Major Chinese lenders started reporting their full-year results Friday. Ahead of the results, Fitch Ratings said in a press release Thursday that it expects Chinese banks' asset quality to weaken, with the extent of the deterioration contingent on the duration of the economic disruptions caused by the pandemic. Globally, Covid-19 has spread from the epicenter of Wuhan, Hubei Province, to over 200 countries, claiming more than 24,000 lives.

"Our revised GDP forecasts imply some immediate hit to banks' asset quality, with the non-performing loan (NPL) ratio for our rated banks potentially rising to around 3.5 per cent from 1.5 per cent at the end of June 2019," said analysts including Vivian Xue, a director, and Elaine Xu, an associate director, at Fitch Ratings. China's banking sector-wide NPL ratio was 1.86 percent at the end of last year.

Fitch Rating earlier this month cut its 2020 GDP growth forecast for China to 2.2 percent, from 5.9 percent before the coronavirus outbreak. China's 2019 full year GDP grew 6.1 percent, the slowest in 29 years.

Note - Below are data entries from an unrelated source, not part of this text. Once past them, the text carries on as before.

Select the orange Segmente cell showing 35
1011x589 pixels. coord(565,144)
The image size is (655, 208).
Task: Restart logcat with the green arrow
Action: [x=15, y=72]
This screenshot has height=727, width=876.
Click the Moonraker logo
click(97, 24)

Bank of Communications' NPL ratio stayed flat in 2019, at 1.47 percent, versus 1.49 percent a year earlier. Its net profit attributable to shareholders rose 4.96 percent to 77.28 billion yuan, from 73.63 billion yuan a year ago.

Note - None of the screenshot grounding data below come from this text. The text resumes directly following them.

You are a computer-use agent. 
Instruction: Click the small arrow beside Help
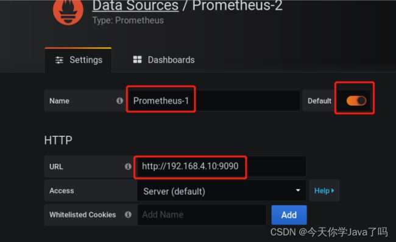(333, 191)
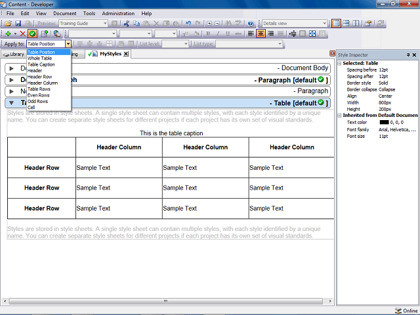420x315 pixels.
Task: Click the horizontal scrollbar at the bottom
Action: coord(166,301)
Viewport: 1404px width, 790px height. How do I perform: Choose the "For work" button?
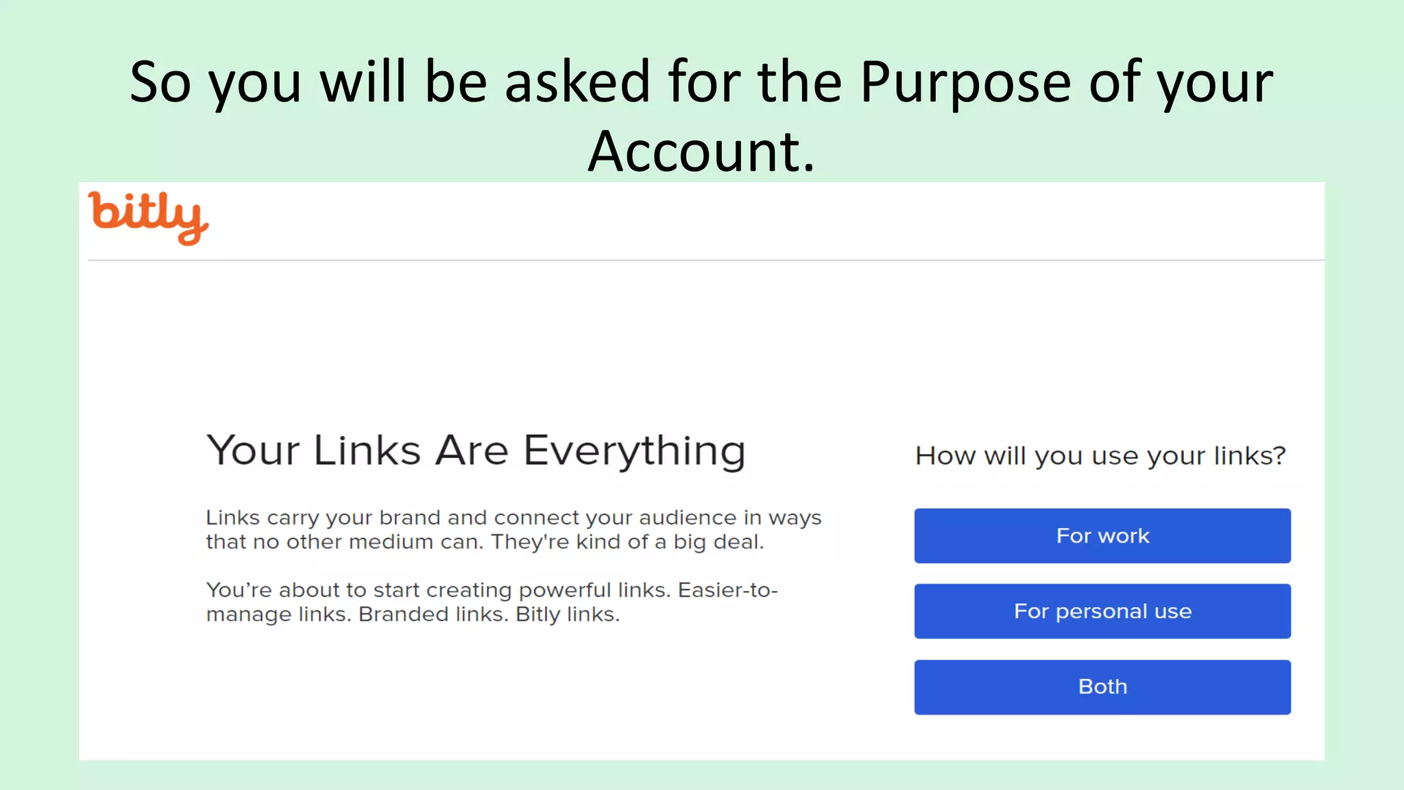point(1102,536)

Senior management at the bank admitted there was a chance its NPL ratio would "rebound" this year, as the impact of the coronavirus began to show, even among some of its lower-risk borrowers.

"Our NPL might rebound this year, but this will affect all Chinese commercial banks alike. Even among some of our high quality clients, they might also face financial difficulties. [This implies that] we have to accelerate our debt collection and recovery business," said Ren Deqi, chairman and executive director, on a results conference call.

China's sixth largest bank by assets said net interest income rose 10 percent to 144.08 billion yuan, from 130.91 billion yuan. Its net interest margin, a key gauge of a bank's profitability, was stable, edging up slightly to 1.58 percent from 1.51 percent.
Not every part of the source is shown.